A federal judge on Thursday rejected the Justice Department’s attempt to get a look at Massachusetts’ voter lists, complete with identifying information, saying the government didn’t give a valid reason to see the data.

Judge Leo Sorokin, an Obama appointee, said the attorney general needed to state a “basis and purpose” for why the feds needed to look at the voter records.

Judge Sorokin said former Attorney General Pam Bondi, who was in office when the request was made, “advanced no basis whatsoever.”
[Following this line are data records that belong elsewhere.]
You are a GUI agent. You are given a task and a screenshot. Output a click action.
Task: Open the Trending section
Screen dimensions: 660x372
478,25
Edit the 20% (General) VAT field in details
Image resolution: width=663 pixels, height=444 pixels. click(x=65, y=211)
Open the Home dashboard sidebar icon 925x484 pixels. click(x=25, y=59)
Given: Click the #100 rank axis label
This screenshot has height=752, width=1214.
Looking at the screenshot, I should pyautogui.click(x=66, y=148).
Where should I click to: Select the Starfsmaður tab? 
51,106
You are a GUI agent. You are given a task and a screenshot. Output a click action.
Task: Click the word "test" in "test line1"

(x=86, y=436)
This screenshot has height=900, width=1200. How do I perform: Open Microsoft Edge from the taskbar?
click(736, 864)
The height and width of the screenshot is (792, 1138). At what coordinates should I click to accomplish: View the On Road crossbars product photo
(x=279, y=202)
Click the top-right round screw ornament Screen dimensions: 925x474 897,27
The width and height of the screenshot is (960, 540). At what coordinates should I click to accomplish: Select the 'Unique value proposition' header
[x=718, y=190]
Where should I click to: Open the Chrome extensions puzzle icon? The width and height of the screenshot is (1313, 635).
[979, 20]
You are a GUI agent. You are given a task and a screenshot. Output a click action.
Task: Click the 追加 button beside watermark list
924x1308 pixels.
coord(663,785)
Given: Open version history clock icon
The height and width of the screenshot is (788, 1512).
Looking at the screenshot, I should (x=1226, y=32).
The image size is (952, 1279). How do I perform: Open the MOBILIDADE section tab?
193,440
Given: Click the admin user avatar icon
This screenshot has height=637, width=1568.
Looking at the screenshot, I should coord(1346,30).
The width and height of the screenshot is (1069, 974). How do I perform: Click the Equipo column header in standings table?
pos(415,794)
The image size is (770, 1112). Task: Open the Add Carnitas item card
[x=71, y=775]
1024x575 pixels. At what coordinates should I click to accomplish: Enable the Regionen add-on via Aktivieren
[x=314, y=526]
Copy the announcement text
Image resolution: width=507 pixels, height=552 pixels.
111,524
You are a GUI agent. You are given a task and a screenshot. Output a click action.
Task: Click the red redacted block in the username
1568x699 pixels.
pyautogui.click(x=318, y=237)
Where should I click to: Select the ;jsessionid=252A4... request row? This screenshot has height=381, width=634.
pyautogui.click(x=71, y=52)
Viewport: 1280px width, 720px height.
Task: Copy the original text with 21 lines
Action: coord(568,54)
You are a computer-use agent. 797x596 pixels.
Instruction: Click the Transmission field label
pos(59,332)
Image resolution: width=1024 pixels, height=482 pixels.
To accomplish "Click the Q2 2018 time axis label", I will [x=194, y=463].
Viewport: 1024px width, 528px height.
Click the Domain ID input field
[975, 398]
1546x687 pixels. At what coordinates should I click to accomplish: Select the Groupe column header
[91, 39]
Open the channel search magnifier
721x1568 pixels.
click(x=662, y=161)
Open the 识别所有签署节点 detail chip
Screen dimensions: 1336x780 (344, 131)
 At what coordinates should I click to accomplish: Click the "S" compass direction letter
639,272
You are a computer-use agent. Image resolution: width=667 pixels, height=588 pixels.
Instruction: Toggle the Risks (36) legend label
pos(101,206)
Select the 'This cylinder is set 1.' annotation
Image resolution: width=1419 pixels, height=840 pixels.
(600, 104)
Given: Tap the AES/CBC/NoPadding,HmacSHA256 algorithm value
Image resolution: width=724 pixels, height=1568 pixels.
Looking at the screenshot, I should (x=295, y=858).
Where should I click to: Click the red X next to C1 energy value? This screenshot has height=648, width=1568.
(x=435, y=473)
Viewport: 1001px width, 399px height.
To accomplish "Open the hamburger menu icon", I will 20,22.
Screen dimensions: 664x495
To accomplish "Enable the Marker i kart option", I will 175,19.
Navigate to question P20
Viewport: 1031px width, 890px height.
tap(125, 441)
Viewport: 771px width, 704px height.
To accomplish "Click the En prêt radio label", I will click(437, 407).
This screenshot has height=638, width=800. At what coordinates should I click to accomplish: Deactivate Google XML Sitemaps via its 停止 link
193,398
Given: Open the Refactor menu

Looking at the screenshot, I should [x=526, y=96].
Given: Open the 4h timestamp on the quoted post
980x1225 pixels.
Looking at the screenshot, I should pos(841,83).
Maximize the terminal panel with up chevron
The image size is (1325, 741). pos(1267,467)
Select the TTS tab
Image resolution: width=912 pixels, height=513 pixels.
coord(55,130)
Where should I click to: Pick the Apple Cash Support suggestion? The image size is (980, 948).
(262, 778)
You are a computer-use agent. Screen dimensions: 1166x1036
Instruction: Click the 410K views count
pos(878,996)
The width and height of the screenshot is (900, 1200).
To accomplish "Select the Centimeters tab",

“The attorney general’s demand for the Massachusetts statewide voter registration list was facially deficient. It failed to satisfy a simple requirement imposed by Congress as one precondition to obtaining documents under the authority of the Civil Rights Act of 1960,” the judge ruled.

The decision means the Trump administration has now lost at least four cases where a judge has reached a substantive ruling on the demand for a state’s voter lists.

Judges appointed by Presidents Clinton, Biden and Trump have also ruled against the Justice Department in cases in California, Oregon and Michigan.

One state, Oklahoma, reached a settlement to grant access to the records.

More than two dozen other lawsuits are pending.

The administration is seeking voter names, addresses and unique identifiers such as partial Social Security numbers and birthdates. The goal is to provide states with reports of names that may be duplicates, noncitizens or otherwise ineligible to cast ballots.

The effort has met with massive resistance from Democrats and some GOP-led states that say their own laws block them from turning over the information.

Voting rights groups say they fear the names will be used to try a major purge of voters’ names.

The American Civil Liberties Union, which helped battle the DOJ’s request for Massachusetts voting records, hailed Thursday’s ruling.

“The DOJ is attempting to commandeer voters’ sensitive personal information for no legitimate reason, and the court saw right through it,” said Ari Savitzky, an ACLU lawyer. “The federal government can’t bully states into handing over private voter data — and we will stand up to stop them when they try.”

Ms. Bondi had cited the Civil Rights Act of 1960, which gives the attorney general broad powers to obtain states’ voter registration files.

It was passed as a way to give the federal government oversight of states that had hindered Black citizens’ voting opportunities.

The judges in the cases in California and Oregon ruled that Ms. Bondi was violating the spirit of the law by seeking the names to try to cleanse voter lists.

The judge in the Minnesota case ruled on other grounds, saying the law would have allowed Ms. Bondi access to individual voter registration cards but not to an aggregate voter list.